Come detto, ieri mattina anche i visitatori hanno potuto toccare con mano il lavoro che alcuni 'ospiti' della casa circondariale svolgono quotidianamente. Un operato che interessa una porzione di terra esterna alle mura perimetrali del carcere di circa 1,5 ettari, una invece interna alla struttura di oltre 3,5 ettari ed infine una terza, più piccola, dedicata all'attività vivaistica: in tutto, sono circa una ventina i detenuti impegnati nella produzione e raccolta di frutta e verdura.
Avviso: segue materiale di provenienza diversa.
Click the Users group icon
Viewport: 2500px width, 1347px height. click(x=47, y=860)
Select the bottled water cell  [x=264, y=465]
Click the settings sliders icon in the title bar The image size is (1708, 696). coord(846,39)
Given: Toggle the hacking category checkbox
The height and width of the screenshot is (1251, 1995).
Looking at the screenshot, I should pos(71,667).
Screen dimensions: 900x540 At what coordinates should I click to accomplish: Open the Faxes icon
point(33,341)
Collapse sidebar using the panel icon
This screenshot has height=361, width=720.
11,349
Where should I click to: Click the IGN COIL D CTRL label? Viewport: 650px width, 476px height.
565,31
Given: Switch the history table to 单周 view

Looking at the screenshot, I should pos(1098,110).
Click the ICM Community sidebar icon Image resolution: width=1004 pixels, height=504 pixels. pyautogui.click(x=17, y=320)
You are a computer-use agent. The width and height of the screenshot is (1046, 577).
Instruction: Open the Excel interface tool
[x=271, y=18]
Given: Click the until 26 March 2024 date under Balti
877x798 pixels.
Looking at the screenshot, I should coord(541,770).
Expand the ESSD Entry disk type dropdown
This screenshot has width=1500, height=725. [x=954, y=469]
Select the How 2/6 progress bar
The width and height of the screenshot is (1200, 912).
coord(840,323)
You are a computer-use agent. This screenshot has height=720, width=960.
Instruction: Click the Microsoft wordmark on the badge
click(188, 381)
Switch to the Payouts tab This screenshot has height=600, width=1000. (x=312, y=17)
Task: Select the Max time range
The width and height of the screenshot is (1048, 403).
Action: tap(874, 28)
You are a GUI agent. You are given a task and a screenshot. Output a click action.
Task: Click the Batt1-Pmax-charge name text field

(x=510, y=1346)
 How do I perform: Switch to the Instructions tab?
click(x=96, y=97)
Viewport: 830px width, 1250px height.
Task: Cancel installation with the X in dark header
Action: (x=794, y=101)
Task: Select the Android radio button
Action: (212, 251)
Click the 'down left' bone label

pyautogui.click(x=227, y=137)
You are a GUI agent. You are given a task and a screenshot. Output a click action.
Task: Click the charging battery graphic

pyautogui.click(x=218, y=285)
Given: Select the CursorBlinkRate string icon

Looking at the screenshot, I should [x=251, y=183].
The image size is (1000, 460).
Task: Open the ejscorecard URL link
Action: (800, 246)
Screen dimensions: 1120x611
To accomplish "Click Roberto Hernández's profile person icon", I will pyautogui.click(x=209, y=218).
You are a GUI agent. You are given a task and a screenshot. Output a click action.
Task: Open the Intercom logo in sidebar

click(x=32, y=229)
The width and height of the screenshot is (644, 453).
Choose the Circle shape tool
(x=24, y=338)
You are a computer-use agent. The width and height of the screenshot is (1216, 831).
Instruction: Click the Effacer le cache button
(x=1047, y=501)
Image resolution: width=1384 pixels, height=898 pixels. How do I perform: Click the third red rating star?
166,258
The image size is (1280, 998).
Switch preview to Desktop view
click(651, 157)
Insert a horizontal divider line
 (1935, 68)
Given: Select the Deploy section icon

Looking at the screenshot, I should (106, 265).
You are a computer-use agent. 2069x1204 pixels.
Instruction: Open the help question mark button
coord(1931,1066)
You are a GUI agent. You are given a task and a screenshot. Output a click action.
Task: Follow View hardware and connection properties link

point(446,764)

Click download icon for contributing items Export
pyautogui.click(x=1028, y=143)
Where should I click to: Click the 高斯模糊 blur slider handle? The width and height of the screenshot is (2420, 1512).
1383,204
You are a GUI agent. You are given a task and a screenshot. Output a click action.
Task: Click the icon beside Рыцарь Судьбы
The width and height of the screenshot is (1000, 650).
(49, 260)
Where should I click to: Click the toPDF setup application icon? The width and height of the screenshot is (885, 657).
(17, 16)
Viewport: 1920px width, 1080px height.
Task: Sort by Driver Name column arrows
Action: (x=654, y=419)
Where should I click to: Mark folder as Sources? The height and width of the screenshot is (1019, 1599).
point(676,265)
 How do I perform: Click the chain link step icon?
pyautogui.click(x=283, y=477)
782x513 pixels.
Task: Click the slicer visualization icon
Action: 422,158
Poi, i prodotti che si ottengono, vengono distribuiti a tutti gli altri reclusi. Se poi qualche particolare dono della terra abbonda, vengono chiamate in causa l'associazione Viale K, la Caritas o l'Emporio solidale Il Mantello.
"A seconda del ciclo delle stagioni - precisano dall'associazione Viale K presieduta da don Domenico Bedin - vengono prodotte più o meno tutte le varietà orticole, compreso il peperoncino e le cime di rapa; queste ultime, in particolare, sono molto apprezzate soprattutto dal personale che lavora all'interno del carcere. I macchinari necessari al lavoro sono stati donati o comprati grazie ai ricavi delle attività di volontariato: in questo modo l'orto diventa il mezzo, e non il fine, di un percorso formativo".